Ileocecal endometriosis Clinical and pathogenetic implications of an underdiagnosed condition

Capsule:
The radical surgical resection of associated ileocecal andrectovaginal endometriosis reduces pelvicpain, constipation, and dyschezia during a long-term follow-up.

Authors:
Luigi Fedele, M.D., Nicola Berlanda, M.D., Carlo Corsi, M.D., Giacomo Gazzano, M.D., Martina Morini, M.S., Paolo Vercellini, M.D.

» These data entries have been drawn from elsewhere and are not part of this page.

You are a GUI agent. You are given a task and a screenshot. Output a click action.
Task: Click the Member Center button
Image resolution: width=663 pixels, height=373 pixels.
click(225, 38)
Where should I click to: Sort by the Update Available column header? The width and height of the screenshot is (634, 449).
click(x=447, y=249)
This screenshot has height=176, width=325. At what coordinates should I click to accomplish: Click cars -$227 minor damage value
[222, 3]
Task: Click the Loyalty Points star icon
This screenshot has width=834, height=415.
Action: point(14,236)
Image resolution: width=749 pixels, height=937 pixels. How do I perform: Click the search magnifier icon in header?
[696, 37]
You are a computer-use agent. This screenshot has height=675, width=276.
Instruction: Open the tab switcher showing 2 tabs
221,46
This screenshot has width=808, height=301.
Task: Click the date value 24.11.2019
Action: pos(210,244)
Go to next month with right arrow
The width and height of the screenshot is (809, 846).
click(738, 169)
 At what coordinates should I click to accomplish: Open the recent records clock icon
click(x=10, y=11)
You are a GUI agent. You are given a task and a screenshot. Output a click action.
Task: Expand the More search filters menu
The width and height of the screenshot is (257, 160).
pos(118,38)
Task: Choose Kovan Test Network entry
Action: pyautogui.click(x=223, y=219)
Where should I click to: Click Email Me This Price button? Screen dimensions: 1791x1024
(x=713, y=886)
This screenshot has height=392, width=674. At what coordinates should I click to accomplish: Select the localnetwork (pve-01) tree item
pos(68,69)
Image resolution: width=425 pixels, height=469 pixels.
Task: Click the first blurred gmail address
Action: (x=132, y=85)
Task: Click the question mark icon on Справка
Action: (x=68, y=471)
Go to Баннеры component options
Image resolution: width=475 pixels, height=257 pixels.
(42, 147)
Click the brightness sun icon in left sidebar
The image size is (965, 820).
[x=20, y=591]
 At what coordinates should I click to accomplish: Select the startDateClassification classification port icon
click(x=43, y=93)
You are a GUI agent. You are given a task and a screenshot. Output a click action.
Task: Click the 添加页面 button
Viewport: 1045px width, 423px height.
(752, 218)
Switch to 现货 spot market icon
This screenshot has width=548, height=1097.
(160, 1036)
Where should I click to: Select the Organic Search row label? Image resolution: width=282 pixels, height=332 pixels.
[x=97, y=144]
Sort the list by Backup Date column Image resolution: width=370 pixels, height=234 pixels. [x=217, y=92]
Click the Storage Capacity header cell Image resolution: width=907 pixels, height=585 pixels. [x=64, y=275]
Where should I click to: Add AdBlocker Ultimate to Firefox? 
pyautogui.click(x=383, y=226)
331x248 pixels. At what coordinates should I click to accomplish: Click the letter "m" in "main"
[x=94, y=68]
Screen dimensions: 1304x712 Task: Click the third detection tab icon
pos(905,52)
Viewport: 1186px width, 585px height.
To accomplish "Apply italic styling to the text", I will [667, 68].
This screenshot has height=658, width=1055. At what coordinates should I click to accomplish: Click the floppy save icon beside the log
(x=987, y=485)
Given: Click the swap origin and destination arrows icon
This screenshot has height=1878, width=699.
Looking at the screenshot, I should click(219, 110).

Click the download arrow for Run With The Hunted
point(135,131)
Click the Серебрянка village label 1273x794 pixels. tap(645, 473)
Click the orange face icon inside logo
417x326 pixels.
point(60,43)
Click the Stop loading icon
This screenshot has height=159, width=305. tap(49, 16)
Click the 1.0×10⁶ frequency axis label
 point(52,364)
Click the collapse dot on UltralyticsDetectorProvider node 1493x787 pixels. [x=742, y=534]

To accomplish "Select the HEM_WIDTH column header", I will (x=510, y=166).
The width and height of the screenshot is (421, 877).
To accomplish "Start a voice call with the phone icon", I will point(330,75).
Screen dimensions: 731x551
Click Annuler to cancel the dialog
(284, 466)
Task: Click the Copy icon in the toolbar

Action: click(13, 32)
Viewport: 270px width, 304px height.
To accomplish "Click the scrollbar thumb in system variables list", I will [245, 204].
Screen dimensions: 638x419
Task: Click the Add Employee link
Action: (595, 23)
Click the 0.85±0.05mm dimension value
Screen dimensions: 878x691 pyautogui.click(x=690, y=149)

Volume 101, Issue 3, Pages 750-753, March 2014

Abstract:

Objective:
To review our experience with surgical treatment of ileocecal endometriosis.

Design:
Observational study.

Setting:
Tertiary university hospital in Italy.

Patient(s):
Eight consecutive patients with infiltrating ileocecal endometriosis operated on between 2003 and 2005.

Intervention(s):
All of the women underwent laparotomic ileocecal or cecal resection and had radical treatment of rectovaginal endometriosis as well.

Main Outcome Measure(s):
Long-term relief of pelvic pain, constipation, and dyschezia.

Result(s):
There were no postoperative intestinal complications. At a mean ± SD follow-up of 106 ± 10 months, all of the patients reported significant improvement of pelvic pain and bowel symptoms.

Conclusion(s):
Infiltrating ileocecal endometriosis requiring bowel resection was associated in all cases with infiltrating rectovaginal endometriosis, possibly reflecting a common pathogenesis. A thorough clinical evaluation of women with rectovaginal endometriosis might allow an improvement in the difficult preoperative diagnosis of ileocecal endometriosis. Our data support the long-term efficacy of the radical surgical resection of associated ileocecal and rectovaginal endometriotic lesions in reducing pelvic pain, constipation, and dyschezia.